Dalam pemaparannya, La Rintinga menjelaskan bahwa moderasi beragama merupakan kunci dalam menjaga kerukunan dan keharmonisan sosial di tengah keberagaman masyarakat Indonesia. Selain itu, beliau juga menekankan pentingnya konsep ekoteologi, yaitu kesadaran untuk menjaga dan merawat lingkungan sebagai bagian dari tanggung jawab moral dan spiritual manusia. Nilai-nilai tersebut dipadukan dengan kearifan lokal yang telah lama hidup dan berkembang dalam masyarakat Maluku sebagai fondasi dalam membangun kehidupan yang damai dan berkelanjutan.

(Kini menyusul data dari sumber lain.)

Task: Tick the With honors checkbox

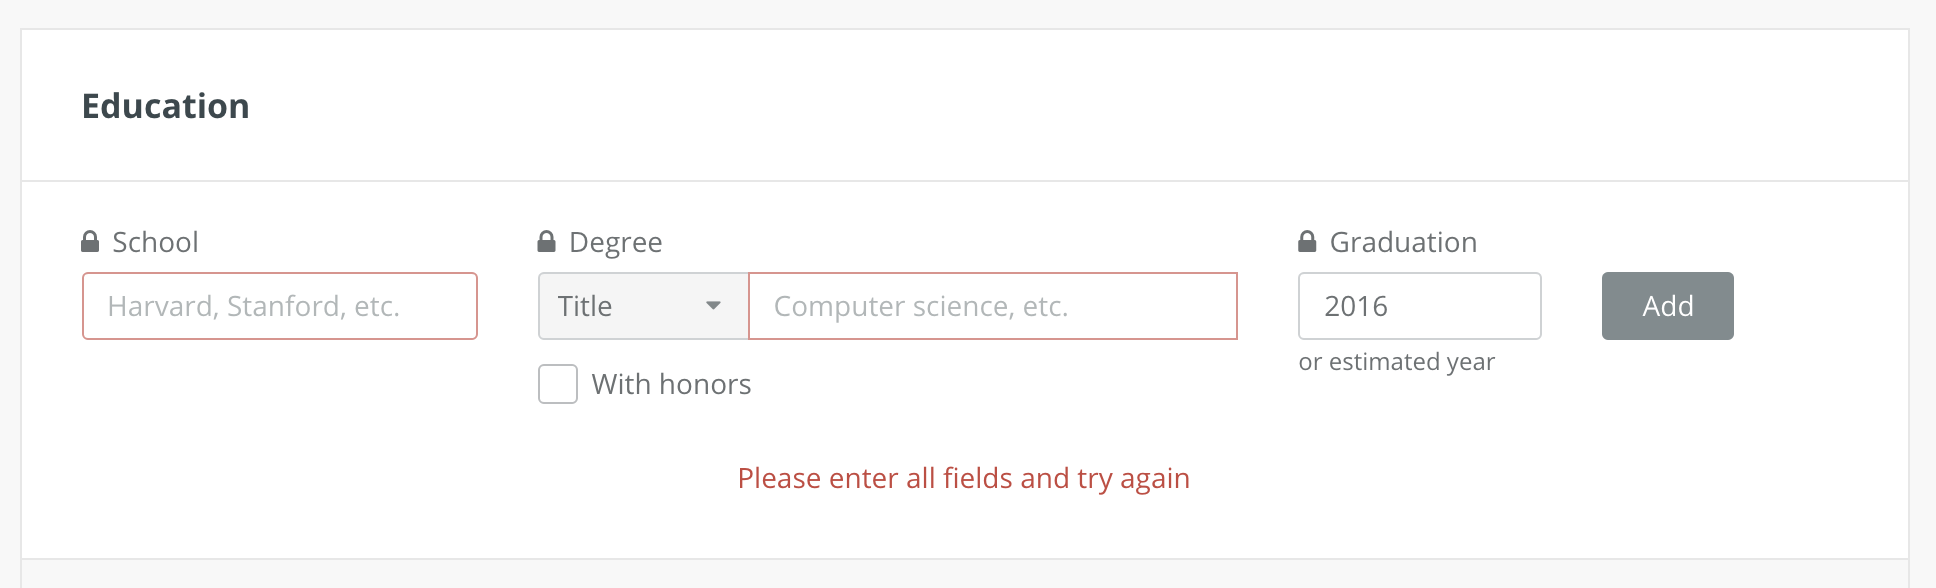Action: point(558,384)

Selama dua hari pelaksanaan, peserta memperoleh berbagai materi, berdiskusi secara aktif, serta berbagi pengalaman mengenai praktik moderasi beragama dan kepedulian lingkungan yang dapat diterapkan baik di lingkungan madrasah maupun masyarakat. Melalui kegiatan ini, peserta diajak untuk memahami bahwa harmoni sosial dapat terwujud melalui sinergi antara sikap toleran, penghargaan terhadap perbedaan, pelestarian alam, dan penguatan budaya lokal.

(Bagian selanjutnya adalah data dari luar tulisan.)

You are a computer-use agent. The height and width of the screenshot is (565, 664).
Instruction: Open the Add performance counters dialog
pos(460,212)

Workshop yang berlangsung di MAN 3 Maluku Tengah ini diharapkan mampu meningkatkan kesadaran seluruh warga madrasah untuk menjadi agen moderasi beragama dan pelestarian lingkungan. Dengan demikian, nilai-nilai toleransi, gotong royong, dan kepedulian terhadap alam dapat terus tumbuh serta menjadi bagian dari karakter generasi muda yang berakhlak, inklusif, dan cinta terhadap budaya lokal.